13 thoughts on “In Defense of White Rice

  1. natemiyaki

    Hey Ty, I know this is not popular in today’s strength training community, but I train mostly like a bodybuilder. So multiple sets, multiple exercises per body part, 45-90s rest, 8-15 reps, etc. Hypertrophy training for hypertrophy. If you look at the physiology of strength training, these are the parameters that most researchers agree upon for the hypertrophy zone. Google Vince Gironda, he is closest to what I recommend for pure physique enhancement training.

  2. natemiyaki

    Right on Christopher. Thanks for sharing your success with this approach. Sounds like you’re kicking A$$. thanks for the support man.

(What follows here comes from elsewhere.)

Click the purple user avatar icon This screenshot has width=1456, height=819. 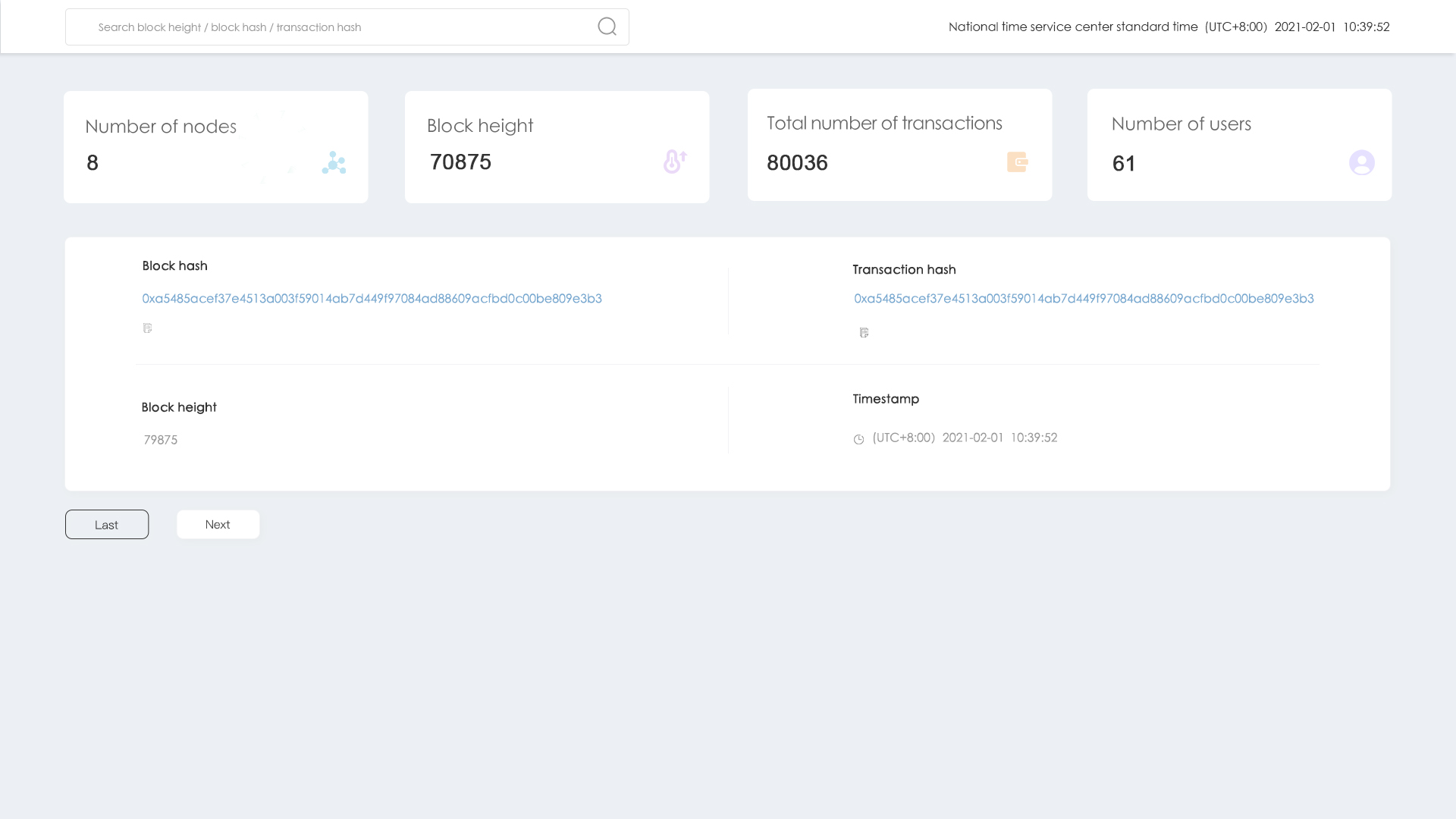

  3. Christopher James Perilli

    I eat boat loads of jasmine rice after training jiu jitsu or strength training. I even go back for 2nd and 3rds and when I am really hungry I will throw in a dap of butter in the rice, I do this all at like 9 – 10 pm since I have been eating a sort of primal way for a year now, (i eat as carbs, white rice (jasmine, sometimes basmati – not a huge fan of basmati too light) potatoes, yucca, malanga (root plant), thats really it. I have seen an enormous change in my body and I am 37 and this change came about in the last year and a half. I used to suffer from hypoglycemia…it was really I was addicted to carbs and insulin spikes and crashes. In the AM I usually forgo most carbs for fruit, and some coffee with eggs, before training I sometimes eat some sweet potatoes just to have enough gas in the tank although I have def gone and trained on a fast, and did very very well surprisingly. Love the blog bro keep dropping bombs!

  4. Ty Fyter

    sorry for leaving all these comments, how would i adjust my training for hypertrophy??
    thanks 🙂

  5. natemiyaki

    @Ty Fyter 1.Cooked 2. yes, although you might adjust the portions down a little because its less volume than hypertrophy training. 3. Dude, I am the Rice Master, don’t try and test me. It has to do with the ratio of amylose:amylopectin starch. In general short grain is higher glycemic moving towards the lowest glycemic being long grain. Jasmine is a unique one, because although it is long grain, it has a high ratio of amylopecting, making it high glycemic. Basmati is low

  6. natemiyaki

    @Roman Sadikoff yeah, they are all made from brown rice as far as I know. They do mill the rice before cooking it with air pressure and heat instead of water and heat. So I do think its a decent choice for on-the-run, like traveling and stuff.

  7. natemiyaki

    @Ty Fyter Thanks for the support man. I don’t really use whey protein. I prefer to eat real foods for satiety.

  8. Ty Fyter

    oh, actually i also have some more specific questions:
    1.) when you say 6 cups, is that cooked or uncooked? either way is pretty impressive.
    2.) i’m pretty sedentary throughout the day minus my morning walk but then i workout in the late arvo when it’s cool. generally 3 lifts of 3setX5reps, can vary (if any, a lil’ more volume), do you think the wh/rice is fine PWO for my situation? [generally don’t eat starches before training (during the day), good sleep etc. etc.]
    3.) do you know which are higher glycemic out of: long grain, medium grain, short grain, basmat and jasmine??
    bonus points for number 3 😉

    anyways man thanks man and stay awesome! 🙂

  9. Ty Fyter

    hey great post nate! have you ever tried mixing vanilla whey with your white rice? it’s pretty yummy 🙂
    also [seguey] what brands of whey do you recommend?
    (see what i did there??)

    keep it up man!! i’ll reshare article

  10. Roman Sadikoff (@cujo16)

    Love rice cakes, but having a hard time finding the once made from white rice. All popular brand names use brown rice as an ingredient. Any suggestions?